Mais la rose continua sa marche, elle n'allait certainement pas lui donner ce plaisir; à moins qu'il souhaite qu'elle viole le contrat qu'elle avait passé avec l'Hokage et le réduise à néant? Sasuke n'avait pas l'intention de la laisser filer. Sakura fit un saut rapide sur le côté, tandis qu'un objet métallique effleura son mollet pour se planter dans le sol juste à sa gauche. Elle identifia rapidement l'objet que le brun venait de lui lancer, un kunai. Il l'avait menacé d'une arme? Ne venait-il pas lui aussi de violer le pacte qu'ils avaient passé?

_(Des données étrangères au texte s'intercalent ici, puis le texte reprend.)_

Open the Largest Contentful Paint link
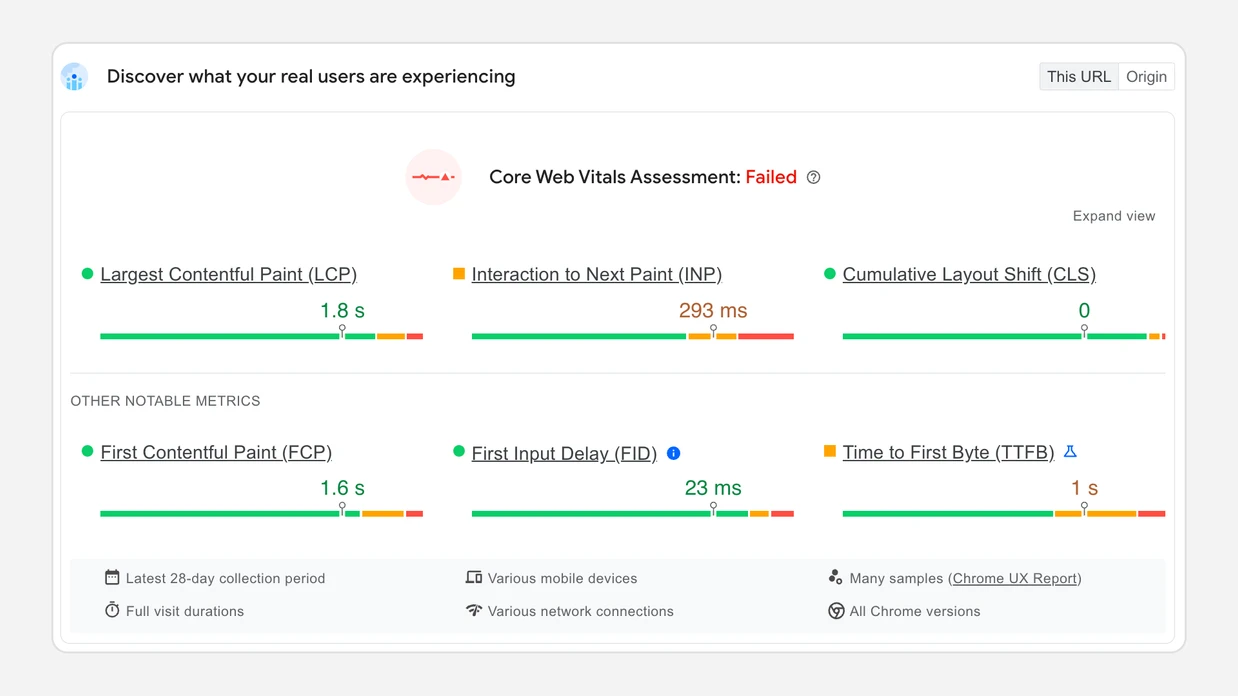228,274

Alors que cette fois, Sakura ne pouvait davantage contenir sa colère, un reflet bleu attira son attention au niveau de ses pieds.
- J'ai pensé que tu le voudrais sûrement.

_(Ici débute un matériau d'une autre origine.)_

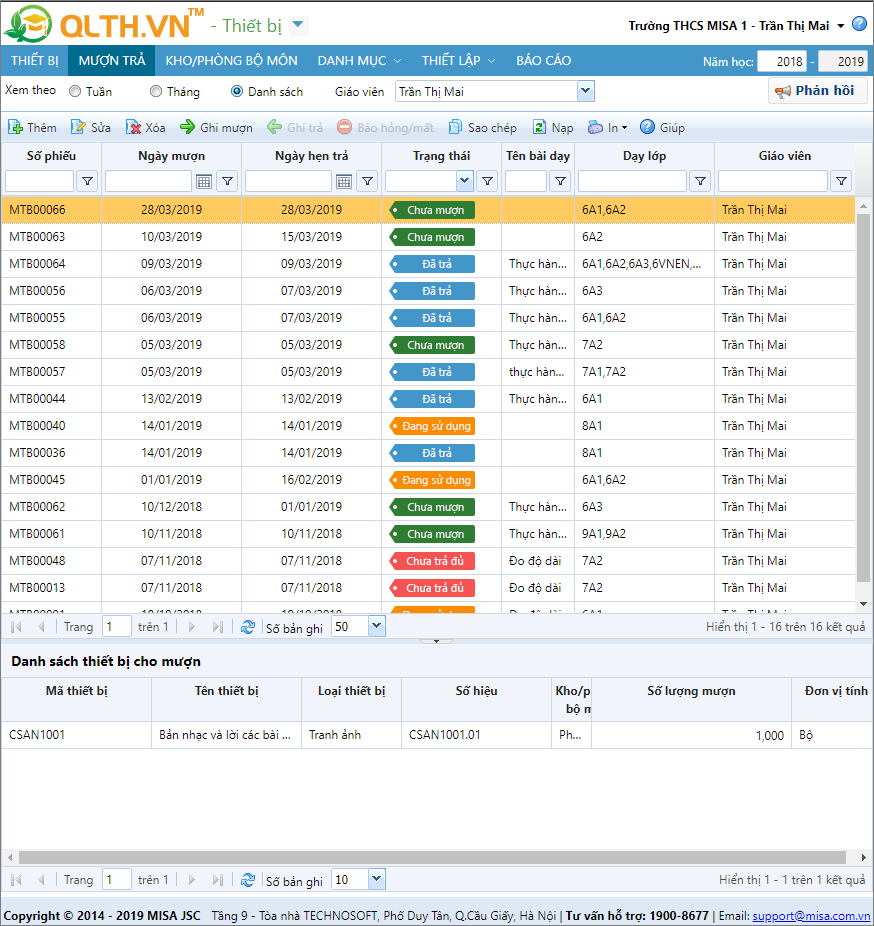874x926 pixels.
Task: Click the Nạp (reload) toolbar icon
Action: [x=539, y=127]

« Il y a quelque chose dessus... » Se dit-elle, en s'accroupissant pour ramasser le kunai sur lequel était accroché un collier.
Un souvenir de Naruto avec ce collier bleu turquoise accroché autour du cou lui traversa l'esprit. Elle se releva pour demander une explication à l'homme responsable de tous ses maux mais il était déjà parti, laissant l'espace vide et silencieux.

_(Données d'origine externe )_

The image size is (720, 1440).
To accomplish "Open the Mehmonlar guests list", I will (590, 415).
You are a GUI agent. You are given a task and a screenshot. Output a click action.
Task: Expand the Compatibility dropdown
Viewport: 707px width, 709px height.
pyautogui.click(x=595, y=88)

La nuit venait de tomber, Sakura sortit de la douche s'empressant d'enrouler une serviette autour d'elle. La ninja médecin se laissa tomber sur son canapé, elle saisit le pendentif de Naruto qu'elle avait posé sur sa table basse et prit quelques secondes pour l'observer. Elle chercha des réponses sans savoir qu'elles étaient réellement les questions qu'elle se posait tant elles étaient nombreuses et floues. Pourquoi lui donnait-il ce collier aujourd'hui? Pourquoi l'avoir gardé tout ce temps? Que cachait-il? Pourquoi lui donner à elle? Plus elle réfléchissait, plus elle sentait sa colère monter. Elle essuya les quelques perles d'eau qui glissaient contre sa peau laiteuse et passa ses mains humides contre son visage. Son ancien coéquipier ne lui sortait pas de la tête, il n'était pas le genre de personne à faire les choses par compassion bien au contraire. En lui donnant ce collier, essayait-il de lui faire du mal? Essayait-il de lui rappeler qu'elle était toute aussi responsable de la mort de son meilleur ami? Sa gorge se serra. Elle devait cesser d'y penser, tout cela la faisait trop souffrir. Elle trouverait un moyen de savoir les tenants et aboutissants de ce geste, même si pour cela elle devrait en venir au main à l'encontre de l'Uchiha. Sakura décida de mettre le collier de Naruto, à l'avenir s'il lui arrivait de douter, ce collier lui rappellerait la force et le courage de celui qui le portait avant elle.
Sakura avait bien du mal à trouver le sommeil ces dernières années, dès lors qu'elle fermait les yeux, des images de la guerre lui revenait. Elle pouvait encore sentir l'odeur de chair brûlée ou encore la poussière étouffante et aveuglante. Elle revoyait ce sang sur ses mains et se rappelait éperdument le visage satisfait qu'avait eu Sasuke lorsqu'il avait transpercé le corps de Naruto avec son katana. Dès qu'elle fermait les yeux, elle était de nouveau sur le champ de bataille au point de commencer à suffoquer. Elle se mordit la lèvre avant de se lever pour aller se coucher en sachant qu'elle n'arriverait pas à dormir cette nuit encore.